The semiconductor chip is made primarily of silicon which has a coefficient of thermal expansion (CTE) of about 3.3 ppm/.degree. C. (parts per million per .degree. C.). In the past, the package substrate was generally made of a ceramic material, which has a coefficient of thermal expansion that is typically below 6 ppm/.degree. C. During heating or cooling of the semiconductor package, the coefficients of thermal expansion of the semiconductor chip and the ceramic package substrate, respectively, were not of a magnitude which caused substantial deformation caused by stress buildup in the package.
Ceramic has a relatively high dielectric constant which causes stray capacitance to build up within the package substrate, resulting in resistance-capacitance (RC) delay. The move in recent years has therefore been away from ceramic as a package substrate material to alternative materials, such as plastics or other organic materials, which have lower dielectric constants. A problem with these alternative materials, on the other hand, is that they usually have relatively high coefficients of thermal expansion, compared to the coefficient of thermal expansion of the semiconductor chip. Plastic substrates often have coefficients of thermal expansion on the order of 17 ppm/.degree. C. Heating or cooling of the semiconductor package thus results in substantial stress and deformation in the semiconductor chip.

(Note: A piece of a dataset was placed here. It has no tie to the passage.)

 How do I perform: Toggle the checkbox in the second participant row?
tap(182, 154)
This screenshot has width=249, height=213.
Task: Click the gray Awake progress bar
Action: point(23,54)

As discussed above and in reference to FIG. 1, an epoxy material 102, generally a glass-filled epoxy, is provided within the space between the semiconductor chip 104 and the package substrate 106 and cured. The step of curing the epoxy involves elevating the temperature of the semiconductor package 108 to a given temperature for a specific period of time. Once the curing procedure is complete, the semiconductor package is then cooled to ambient temperature. FIG. 1 illustrates an organic semiconductor package 108 after being cured and cooled to ambient temperature. Since the CTE of the organic package substrate 106 is much greater than the CTE of the semiconductor chip 104, the package substrate 106 tends to reduce in size during cooling at a much faster rate than the semiconductor chip 104. This causes the semiconductor package 108 to warp in a manner that results in an outward bowing or bending of the semiconductor chip 104.
Bending or bowing of the semiconductor chip is problematic, in that it induces greater stresses along the backside 109 of the semiconductor chip. Surface defects 114, such as nicks and scratches, are generally present along the backside edges of the semiconductor chip as a result of the sawing procedure used to separate the chip from a wafer. Since stress concentrations along the backside edge of the chip are particularly high, bending of the chip causes the cracks to develop rapidly into longer cracks which propagate through the semiconductor chip. Propagation of the defects can cause severe damage to the chip, and can eventually cut through active circuitry on a frontside 111 of the semiconductor chip, resulting in electrical failure of the semiconductor chip.
The difference in the CTE of the semiconductor chip 104 and organic package substrate 106 also produces tensile stresses 110 and sheer stresses 112 that act upon the epoxy interface 102 that joins the two components. These stresses tend to delaminate the epoxy interface material from the semiconductor chip, particularly at the frontside edges of the chip where higher stress concentrations reside.